Start

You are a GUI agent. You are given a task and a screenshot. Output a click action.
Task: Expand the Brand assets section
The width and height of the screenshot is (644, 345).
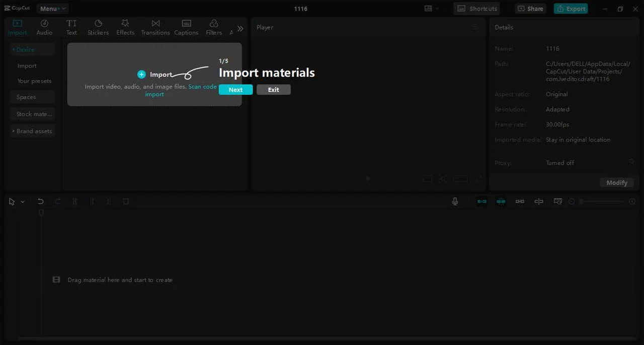(x=32, y=131)
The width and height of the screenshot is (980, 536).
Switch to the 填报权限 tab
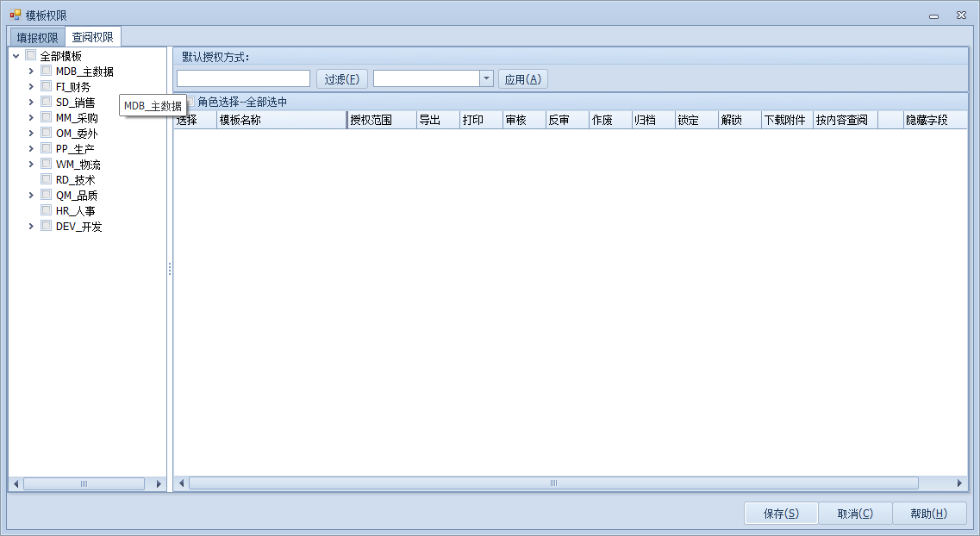coord(37,38)
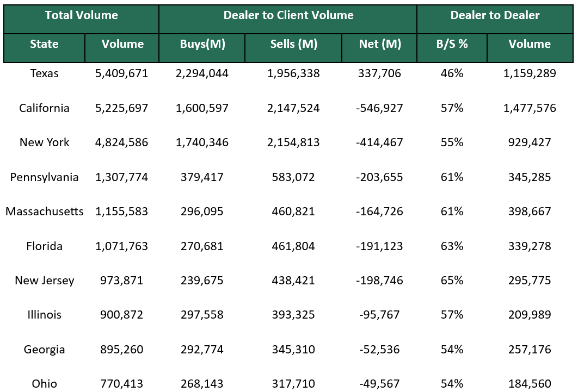This screenshot has width=578, height=392.
Task: Select the State column header
Action: click(x=44, y=45)
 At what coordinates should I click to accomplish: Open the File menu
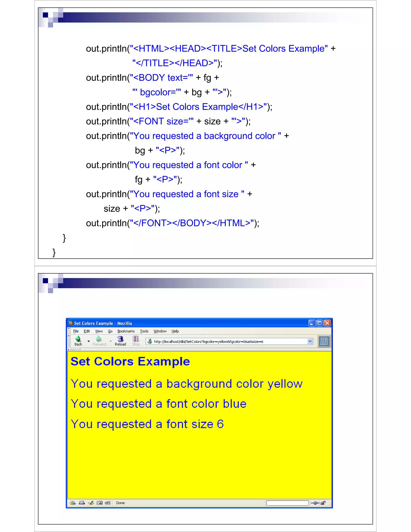76,331
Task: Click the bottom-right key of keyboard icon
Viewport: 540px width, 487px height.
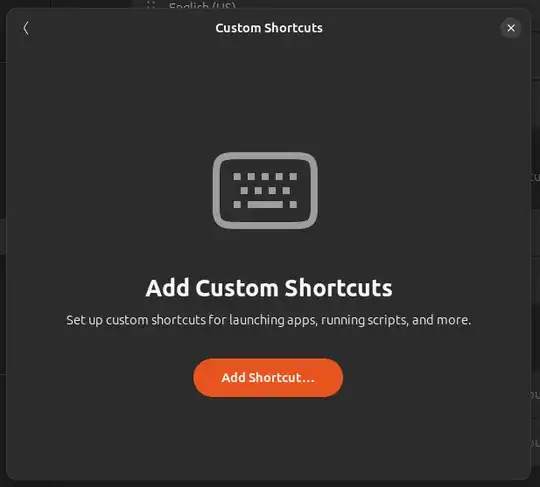Action: (293, 205)
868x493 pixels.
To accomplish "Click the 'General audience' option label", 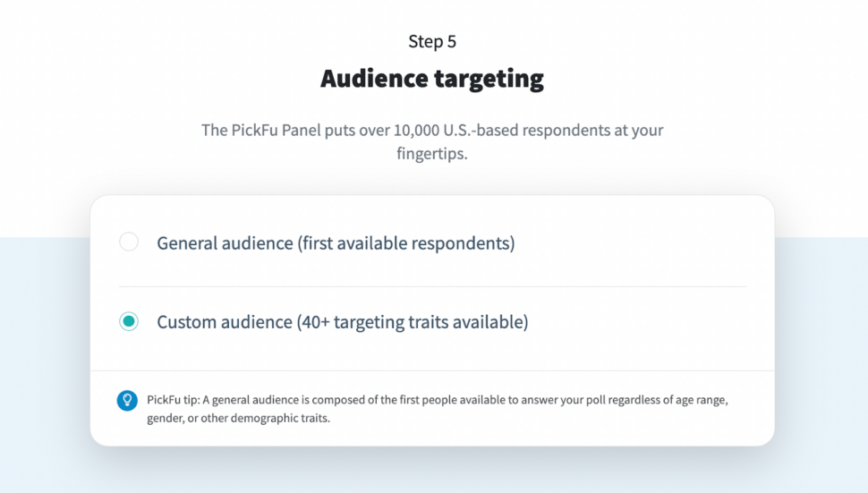I will [x=225, y=243].
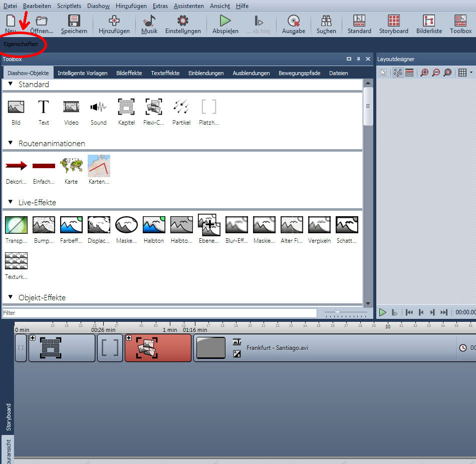The width and height of the screenshot is (476, 464).
Task: Open Einstellungen from the toolbar
Action: click(183, 24)
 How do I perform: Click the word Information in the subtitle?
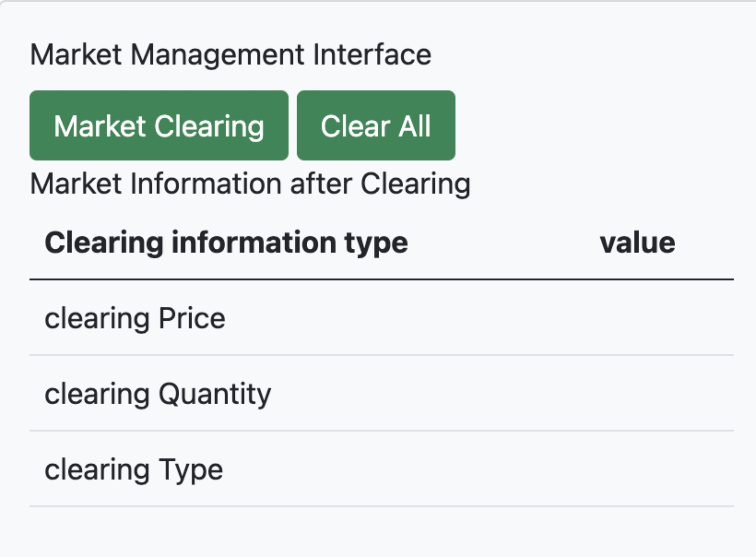[206, 184]
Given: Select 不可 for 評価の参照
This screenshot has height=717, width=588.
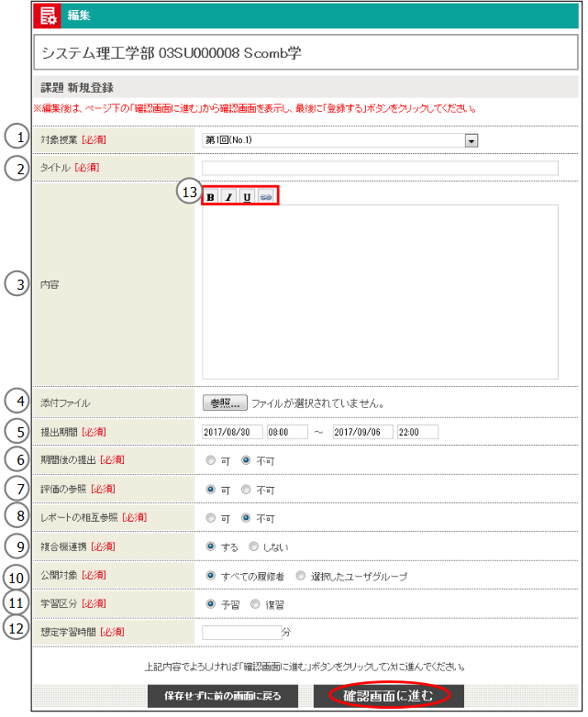Looking at the screenshot, I should [246, 490].
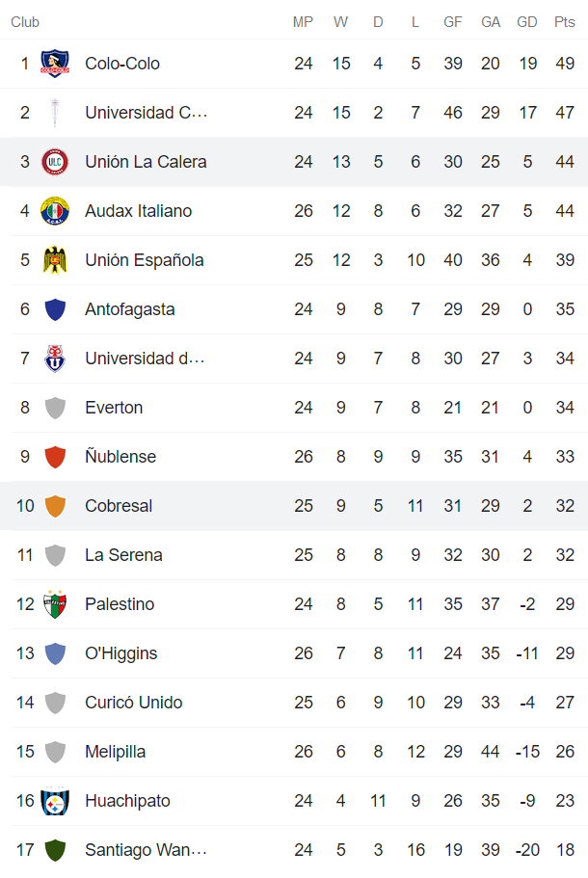Click the Colo-Colo club crest icon

point(55,64)
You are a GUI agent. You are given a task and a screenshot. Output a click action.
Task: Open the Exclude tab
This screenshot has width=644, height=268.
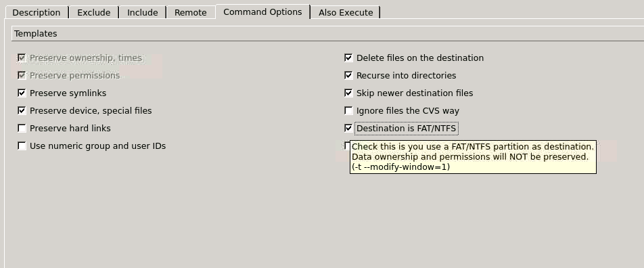(93, 12)
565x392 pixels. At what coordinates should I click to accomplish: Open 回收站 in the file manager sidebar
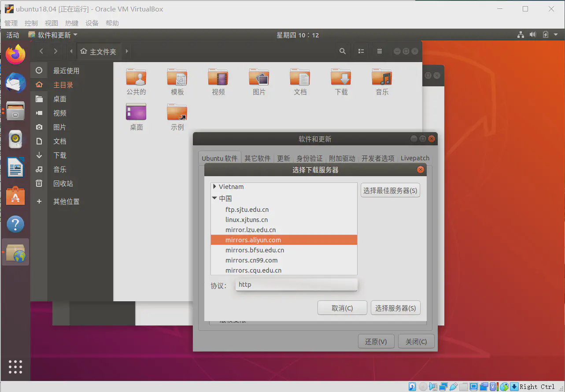coord(63,184)
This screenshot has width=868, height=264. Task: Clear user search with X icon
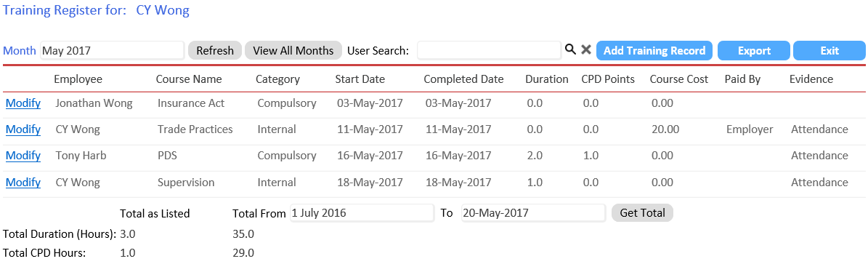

End

Problem details — Reproduce everything from the start of the records down to the line that contains "Action: (293, 205)", with both ends included, and leave the pictures out of your answer.

The reply —
You are a GUI agent. You are given a task and a screenshot. Output a click action.
Task: Expand the Brand assets section
The width and height of the screenshot is (644, 345).
(x=32, y=131)
The width and height of the screenshot is (980, 536).
Switch to the 填报权限 tab
coord(37,38)
This screenshot has width=578, height=392.
Task: Select the State column header
Action: click(x=44, y=45)
 At what coordinates should I click to accomplish: Open the File menu
76,331
Task: Click the bottom-right key of keyboard icon
Viewport: 540px width, 487px height.
Action: (293, 205)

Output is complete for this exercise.